13.
Le lendemain, Sheran avait donné l'autorisation à Kyo de quitter la chambre et de prendre le déjeuner en compagnie de ses hôtes. Si la nouvelle l'avait d'abord empli de satisfaction, le silence solide qui régnait alors qu'il mangeait sans un mot leur bol de soupe le lui fit amèrement regretter.
Malgré la gêne instaurée, Kyo se surprenait à profiter de la promesse subtile de ce silence. À Madélor, le calme se résumait aux quelques heures durant lesquels les criminels tâchaient de trouver le repos. Même le silence avait un goût moins âpre ici-bas.
Et encore ! Y'en avait toujours pour gueuler !
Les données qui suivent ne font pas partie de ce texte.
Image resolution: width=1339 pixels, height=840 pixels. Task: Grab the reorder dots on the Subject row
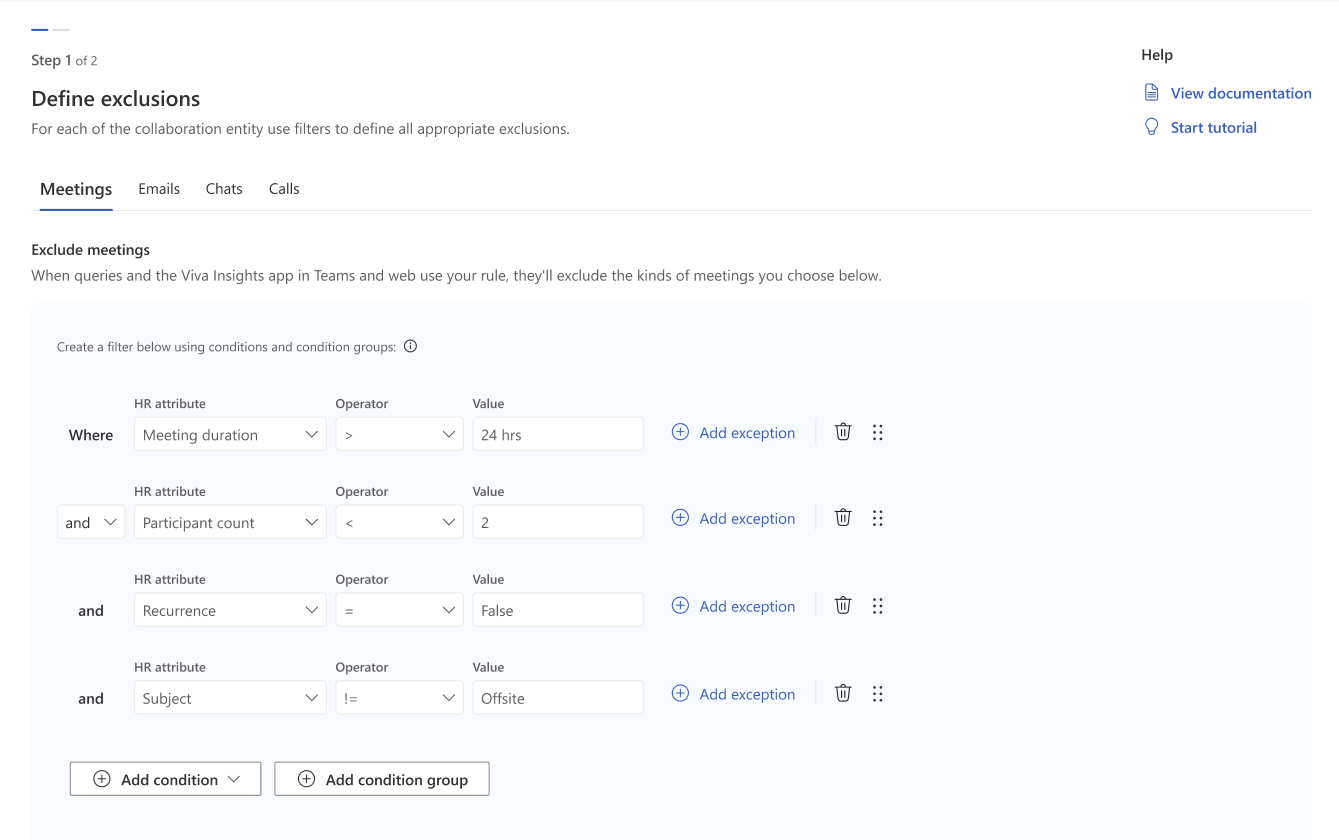(878, 692)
Il dégustait le repas que son médecin avait concocté. Kyo, qui avait pour habitude de tendre l'oreille, avait bien vite compris comment les choses fonctionnaient au sein de cette famille atypique. Abby et Sheran se répartissaient les tâches et semblaient avoir trouvé un compromis équitable. L'homme préférait rester dans l'enceinte sécuritaire de la demeure et ne s'aventurait hors de celle-ci uniquement dans le but de récolter ses précieuses plantes médicinales et de livrer quelques consultations dans les fermes alentours. Ils vivaient de cela et des peaux de bêtes vendus par sa sœur. Celle-ci, aux antipodes de son aîné, passait le plus clair de son temps à l'extérieur. Tantôt avec pour objectif de ramener la nourriture nécessaire à leur survie, tantôt pour le simple bonheur de s'ébattre dans la nature sauvage et intacte de Farétal.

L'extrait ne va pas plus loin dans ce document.